Chu-Hui Chiang, Tsong-Ann Yu, Shu-Fang Lo, Chao-Lin Kuo, Wen-Huang Peng and Hsin-Sheng Tsay
The genus Dendrobium is important in traditional Chinese herbal medicine, and the precise identification of Dendrobium species is critical for the treatment and for pharmacological research. In the present study, a ribosomal DNA (rDNA) internal transcribed spacer (ITS) region-based analysis was used to ascertain the phylogenetic relationship among 20 Dendrobium species. The lengths of the ITS regions among the 20 species ranged from 636 to 653 bp, and the identities of the rDNA regions among the different species ranged from 75.7% to 99.1%. The results also showed that the ITS1 and ITS2 regions exhibit more variation than the 5.8S rDNA. A phylogenetic tree derived from the ITS sequence indicated that six medicinal Dendrobium species, of which five are common medicinal plants in the Taiwan market, were closely related and shared a common clade.
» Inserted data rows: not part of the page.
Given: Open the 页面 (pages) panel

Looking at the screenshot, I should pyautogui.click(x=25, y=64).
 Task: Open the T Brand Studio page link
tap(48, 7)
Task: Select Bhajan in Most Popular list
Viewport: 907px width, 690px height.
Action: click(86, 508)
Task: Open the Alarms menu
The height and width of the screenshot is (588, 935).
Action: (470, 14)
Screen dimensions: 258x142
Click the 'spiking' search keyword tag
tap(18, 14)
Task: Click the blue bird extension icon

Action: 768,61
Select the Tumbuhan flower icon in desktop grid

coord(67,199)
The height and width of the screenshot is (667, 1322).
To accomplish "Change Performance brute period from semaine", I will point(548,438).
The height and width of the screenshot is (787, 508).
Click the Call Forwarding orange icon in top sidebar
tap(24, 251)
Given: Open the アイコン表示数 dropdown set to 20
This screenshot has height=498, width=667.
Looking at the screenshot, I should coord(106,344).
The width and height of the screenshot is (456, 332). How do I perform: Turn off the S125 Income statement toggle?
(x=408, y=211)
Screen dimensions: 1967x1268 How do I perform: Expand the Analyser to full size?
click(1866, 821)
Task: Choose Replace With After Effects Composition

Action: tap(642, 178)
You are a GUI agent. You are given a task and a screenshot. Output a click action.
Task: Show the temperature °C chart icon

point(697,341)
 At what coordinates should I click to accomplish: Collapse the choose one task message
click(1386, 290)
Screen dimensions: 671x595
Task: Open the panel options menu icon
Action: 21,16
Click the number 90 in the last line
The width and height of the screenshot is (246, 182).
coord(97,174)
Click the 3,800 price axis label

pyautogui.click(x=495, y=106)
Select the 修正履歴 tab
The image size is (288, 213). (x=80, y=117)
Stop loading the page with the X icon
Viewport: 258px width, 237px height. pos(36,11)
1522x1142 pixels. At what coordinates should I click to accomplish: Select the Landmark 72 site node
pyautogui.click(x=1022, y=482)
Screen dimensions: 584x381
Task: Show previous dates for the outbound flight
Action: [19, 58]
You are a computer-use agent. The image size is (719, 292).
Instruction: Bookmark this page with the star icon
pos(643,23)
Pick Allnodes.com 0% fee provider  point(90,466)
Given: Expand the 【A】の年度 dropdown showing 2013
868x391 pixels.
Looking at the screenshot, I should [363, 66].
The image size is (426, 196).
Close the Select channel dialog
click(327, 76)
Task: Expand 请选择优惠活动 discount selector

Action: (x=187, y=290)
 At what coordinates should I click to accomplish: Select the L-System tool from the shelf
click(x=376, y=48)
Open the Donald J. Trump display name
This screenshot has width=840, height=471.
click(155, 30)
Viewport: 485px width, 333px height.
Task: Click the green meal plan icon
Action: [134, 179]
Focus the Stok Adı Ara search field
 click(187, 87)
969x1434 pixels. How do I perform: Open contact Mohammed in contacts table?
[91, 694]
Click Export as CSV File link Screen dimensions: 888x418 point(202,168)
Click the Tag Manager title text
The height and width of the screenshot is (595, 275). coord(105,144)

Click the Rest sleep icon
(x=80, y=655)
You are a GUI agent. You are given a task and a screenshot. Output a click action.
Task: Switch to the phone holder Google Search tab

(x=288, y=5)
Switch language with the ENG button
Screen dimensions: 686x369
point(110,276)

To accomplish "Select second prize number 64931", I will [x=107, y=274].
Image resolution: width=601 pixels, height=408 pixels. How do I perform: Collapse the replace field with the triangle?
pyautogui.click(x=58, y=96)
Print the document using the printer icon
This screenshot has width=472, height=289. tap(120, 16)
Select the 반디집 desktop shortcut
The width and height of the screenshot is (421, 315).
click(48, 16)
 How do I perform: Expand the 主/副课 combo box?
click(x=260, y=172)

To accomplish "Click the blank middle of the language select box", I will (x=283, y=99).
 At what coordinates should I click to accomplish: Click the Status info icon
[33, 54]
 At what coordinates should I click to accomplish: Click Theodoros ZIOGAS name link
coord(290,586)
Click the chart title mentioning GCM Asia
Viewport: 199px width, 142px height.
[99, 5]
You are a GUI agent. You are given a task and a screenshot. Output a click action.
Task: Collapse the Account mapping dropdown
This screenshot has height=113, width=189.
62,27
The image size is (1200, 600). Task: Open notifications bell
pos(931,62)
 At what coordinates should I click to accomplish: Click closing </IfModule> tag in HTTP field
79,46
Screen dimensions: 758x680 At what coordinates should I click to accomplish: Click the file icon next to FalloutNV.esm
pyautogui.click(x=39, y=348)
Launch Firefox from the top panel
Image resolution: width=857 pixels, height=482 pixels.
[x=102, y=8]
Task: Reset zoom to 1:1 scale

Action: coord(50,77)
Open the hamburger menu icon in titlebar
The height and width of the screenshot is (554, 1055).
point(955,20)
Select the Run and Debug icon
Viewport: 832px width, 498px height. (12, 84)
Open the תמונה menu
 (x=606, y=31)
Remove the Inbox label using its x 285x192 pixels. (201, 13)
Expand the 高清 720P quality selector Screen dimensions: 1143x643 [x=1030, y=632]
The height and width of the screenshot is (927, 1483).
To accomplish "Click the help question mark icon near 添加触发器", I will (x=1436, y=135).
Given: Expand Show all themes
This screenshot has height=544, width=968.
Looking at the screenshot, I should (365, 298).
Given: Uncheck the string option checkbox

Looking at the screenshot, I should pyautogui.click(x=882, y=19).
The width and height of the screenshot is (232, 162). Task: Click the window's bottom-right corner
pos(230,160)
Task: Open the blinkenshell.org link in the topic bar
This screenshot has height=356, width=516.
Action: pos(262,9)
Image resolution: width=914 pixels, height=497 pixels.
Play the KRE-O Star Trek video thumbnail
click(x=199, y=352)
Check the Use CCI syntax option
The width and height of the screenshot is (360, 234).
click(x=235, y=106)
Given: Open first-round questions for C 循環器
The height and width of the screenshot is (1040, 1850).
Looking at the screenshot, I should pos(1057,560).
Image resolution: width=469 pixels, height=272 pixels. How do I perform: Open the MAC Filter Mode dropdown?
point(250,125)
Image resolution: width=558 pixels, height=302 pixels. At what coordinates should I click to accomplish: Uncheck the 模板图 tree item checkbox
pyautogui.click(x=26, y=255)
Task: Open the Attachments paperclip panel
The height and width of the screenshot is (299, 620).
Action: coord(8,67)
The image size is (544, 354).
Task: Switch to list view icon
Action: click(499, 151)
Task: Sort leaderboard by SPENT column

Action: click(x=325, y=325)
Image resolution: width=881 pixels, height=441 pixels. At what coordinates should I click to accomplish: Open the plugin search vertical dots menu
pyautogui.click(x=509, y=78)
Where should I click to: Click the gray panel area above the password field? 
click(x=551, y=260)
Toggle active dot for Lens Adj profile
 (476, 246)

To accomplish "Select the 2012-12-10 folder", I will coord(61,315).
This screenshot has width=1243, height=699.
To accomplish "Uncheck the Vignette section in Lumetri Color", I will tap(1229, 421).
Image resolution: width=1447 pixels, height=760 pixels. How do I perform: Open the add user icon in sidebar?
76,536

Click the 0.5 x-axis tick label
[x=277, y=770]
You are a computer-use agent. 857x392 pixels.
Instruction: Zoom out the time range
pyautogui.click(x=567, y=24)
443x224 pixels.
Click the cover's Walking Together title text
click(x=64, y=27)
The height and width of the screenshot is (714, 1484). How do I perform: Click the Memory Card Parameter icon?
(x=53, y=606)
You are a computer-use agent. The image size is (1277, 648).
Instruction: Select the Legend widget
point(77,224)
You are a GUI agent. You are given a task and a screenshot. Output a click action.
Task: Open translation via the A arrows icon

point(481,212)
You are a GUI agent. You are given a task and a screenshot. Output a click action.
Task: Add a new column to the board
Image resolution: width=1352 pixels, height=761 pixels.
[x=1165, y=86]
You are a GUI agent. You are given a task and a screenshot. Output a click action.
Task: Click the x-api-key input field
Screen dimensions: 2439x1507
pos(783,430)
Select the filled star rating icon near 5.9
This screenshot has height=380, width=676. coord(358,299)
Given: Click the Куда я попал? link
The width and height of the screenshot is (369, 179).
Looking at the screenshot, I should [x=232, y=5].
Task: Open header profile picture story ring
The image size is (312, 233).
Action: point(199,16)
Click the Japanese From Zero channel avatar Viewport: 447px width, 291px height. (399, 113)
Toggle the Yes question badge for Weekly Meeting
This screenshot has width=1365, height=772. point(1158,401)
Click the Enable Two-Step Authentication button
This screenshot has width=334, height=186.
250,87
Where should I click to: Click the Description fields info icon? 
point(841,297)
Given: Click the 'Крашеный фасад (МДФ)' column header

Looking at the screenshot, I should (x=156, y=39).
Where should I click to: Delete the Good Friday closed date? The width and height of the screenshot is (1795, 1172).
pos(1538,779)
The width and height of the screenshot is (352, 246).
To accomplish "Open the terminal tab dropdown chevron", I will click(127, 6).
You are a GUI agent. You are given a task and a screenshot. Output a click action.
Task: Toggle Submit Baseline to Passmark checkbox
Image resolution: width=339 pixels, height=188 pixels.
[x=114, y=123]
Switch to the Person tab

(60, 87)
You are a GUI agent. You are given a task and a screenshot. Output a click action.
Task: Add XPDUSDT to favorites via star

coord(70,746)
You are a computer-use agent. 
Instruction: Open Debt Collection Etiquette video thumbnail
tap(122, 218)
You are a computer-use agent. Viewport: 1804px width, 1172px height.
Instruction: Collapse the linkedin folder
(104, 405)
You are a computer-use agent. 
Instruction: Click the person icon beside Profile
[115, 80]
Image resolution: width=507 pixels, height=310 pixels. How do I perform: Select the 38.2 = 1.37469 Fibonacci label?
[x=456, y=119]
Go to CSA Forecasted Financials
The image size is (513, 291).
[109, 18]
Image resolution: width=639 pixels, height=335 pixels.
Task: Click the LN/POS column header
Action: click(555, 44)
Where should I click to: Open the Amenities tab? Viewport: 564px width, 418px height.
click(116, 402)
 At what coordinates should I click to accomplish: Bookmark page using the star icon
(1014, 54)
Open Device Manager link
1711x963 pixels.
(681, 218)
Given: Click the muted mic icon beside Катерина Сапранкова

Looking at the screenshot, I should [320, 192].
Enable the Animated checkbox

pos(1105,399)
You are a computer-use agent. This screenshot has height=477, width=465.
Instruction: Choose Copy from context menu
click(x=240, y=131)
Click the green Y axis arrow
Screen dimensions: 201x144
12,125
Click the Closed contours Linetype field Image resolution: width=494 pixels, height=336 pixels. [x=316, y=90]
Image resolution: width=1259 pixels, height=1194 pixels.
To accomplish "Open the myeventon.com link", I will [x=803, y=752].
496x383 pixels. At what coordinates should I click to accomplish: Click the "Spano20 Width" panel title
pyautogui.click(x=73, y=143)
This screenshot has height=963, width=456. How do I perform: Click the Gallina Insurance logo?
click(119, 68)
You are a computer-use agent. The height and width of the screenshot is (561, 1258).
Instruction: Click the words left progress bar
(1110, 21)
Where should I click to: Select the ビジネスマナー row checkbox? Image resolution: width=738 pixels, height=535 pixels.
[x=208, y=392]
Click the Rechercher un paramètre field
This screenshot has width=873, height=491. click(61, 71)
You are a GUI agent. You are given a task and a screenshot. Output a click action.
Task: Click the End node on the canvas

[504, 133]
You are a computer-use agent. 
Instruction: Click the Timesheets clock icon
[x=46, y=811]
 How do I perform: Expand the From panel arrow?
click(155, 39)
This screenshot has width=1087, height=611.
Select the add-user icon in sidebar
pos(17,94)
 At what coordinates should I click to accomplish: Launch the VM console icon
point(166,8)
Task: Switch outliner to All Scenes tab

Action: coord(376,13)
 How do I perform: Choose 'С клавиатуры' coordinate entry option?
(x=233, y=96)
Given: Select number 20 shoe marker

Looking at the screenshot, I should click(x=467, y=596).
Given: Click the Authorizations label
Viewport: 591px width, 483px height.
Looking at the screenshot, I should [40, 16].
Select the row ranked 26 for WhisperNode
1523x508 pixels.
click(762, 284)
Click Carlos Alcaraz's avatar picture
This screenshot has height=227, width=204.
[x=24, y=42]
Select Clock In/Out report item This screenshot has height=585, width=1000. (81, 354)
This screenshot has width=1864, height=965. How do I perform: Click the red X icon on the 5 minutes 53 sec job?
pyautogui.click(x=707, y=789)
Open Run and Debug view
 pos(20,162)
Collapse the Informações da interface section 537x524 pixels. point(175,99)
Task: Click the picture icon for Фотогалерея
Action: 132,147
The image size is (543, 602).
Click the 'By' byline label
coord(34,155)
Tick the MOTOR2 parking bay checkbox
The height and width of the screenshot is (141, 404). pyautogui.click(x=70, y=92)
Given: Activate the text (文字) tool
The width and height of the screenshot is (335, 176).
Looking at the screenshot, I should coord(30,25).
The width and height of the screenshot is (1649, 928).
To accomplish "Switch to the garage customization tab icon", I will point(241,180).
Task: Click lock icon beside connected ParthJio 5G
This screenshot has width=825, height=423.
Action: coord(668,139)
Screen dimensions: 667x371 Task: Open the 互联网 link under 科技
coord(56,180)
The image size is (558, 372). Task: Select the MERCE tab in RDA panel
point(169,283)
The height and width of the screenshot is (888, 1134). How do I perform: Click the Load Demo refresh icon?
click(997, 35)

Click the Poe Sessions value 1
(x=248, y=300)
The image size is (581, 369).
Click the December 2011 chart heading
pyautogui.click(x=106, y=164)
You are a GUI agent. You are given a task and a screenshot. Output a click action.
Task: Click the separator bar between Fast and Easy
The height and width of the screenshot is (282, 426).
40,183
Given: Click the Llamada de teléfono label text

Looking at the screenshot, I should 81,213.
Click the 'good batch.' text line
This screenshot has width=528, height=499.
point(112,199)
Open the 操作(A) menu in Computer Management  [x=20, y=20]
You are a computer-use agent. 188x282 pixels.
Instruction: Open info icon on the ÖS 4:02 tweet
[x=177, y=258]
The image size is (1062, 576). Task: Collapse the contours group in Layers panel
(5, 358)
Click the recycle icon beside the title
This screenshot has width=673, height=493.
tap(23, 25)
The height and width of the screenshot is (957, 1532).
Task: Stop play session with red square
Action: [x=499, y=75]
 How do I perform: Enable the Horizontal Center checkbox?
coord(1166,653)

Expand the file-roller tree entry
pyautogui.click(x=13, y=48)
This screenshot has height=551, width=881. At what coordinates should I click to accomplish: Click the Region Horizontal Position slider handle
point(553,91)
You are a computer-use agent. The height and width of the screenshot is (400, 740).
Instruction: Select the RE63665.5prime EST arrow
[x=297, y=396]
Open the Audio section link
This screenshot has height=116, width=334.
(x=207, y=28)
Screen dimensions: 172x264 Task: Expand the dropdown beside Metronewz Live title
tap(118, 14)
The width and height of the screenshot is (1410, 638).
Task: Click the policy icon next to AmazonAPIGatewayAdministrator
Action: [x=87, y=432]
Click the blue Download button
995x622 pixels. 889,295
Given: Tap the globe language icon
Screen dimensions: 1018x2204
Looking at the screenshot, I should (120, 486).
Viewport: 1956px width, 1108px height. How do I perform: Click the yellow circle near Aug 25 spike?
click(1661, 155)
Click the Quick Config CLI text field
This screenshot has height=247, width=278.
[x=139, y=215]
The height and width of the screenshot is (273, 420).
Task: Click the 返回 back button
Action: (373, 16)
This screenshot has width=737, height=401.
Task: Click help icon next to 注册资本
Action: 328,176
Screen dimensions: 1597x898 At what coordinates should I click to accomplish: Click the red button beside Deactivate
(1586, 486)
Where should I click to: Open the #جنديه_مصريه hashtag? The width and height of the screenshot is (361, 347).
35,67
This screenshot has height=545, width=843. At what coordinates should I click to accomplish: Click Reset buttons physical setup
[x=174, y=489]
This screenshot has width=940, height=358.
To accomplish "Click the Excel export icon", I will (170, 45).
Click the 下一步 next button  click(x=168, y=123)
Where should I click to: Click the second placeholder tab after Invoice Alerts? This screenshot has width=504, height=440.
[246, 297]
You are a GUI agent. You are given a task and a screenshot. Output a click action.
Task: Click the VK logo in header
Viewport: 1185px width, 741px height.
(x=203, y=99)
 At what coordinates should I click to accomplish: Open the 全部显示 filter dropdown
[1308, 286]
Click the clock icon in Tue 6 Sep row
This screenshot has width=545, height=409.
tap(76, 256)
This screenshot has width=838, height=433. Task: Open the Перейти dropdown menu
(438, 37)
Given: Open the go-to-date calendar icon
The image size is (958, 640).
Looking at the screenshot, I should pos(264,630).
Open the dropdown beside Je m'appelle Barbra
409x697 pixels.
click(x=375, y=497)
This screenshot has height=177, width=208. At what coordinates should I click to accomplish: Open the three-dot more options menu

Multiplex polymerase chain reaction (PCR) amplification was successfully performed to identify the six medicinal Dendrobium species, and amplification refractory mutation system (ARMS) PCR was used to distinguish D. tosaense specifically from the 19 other Dendrobium species. The established PCR-based (multiplex and ARMS) analyses can be used for the authentication of the raw materials of medicinal Dendrobium from other species.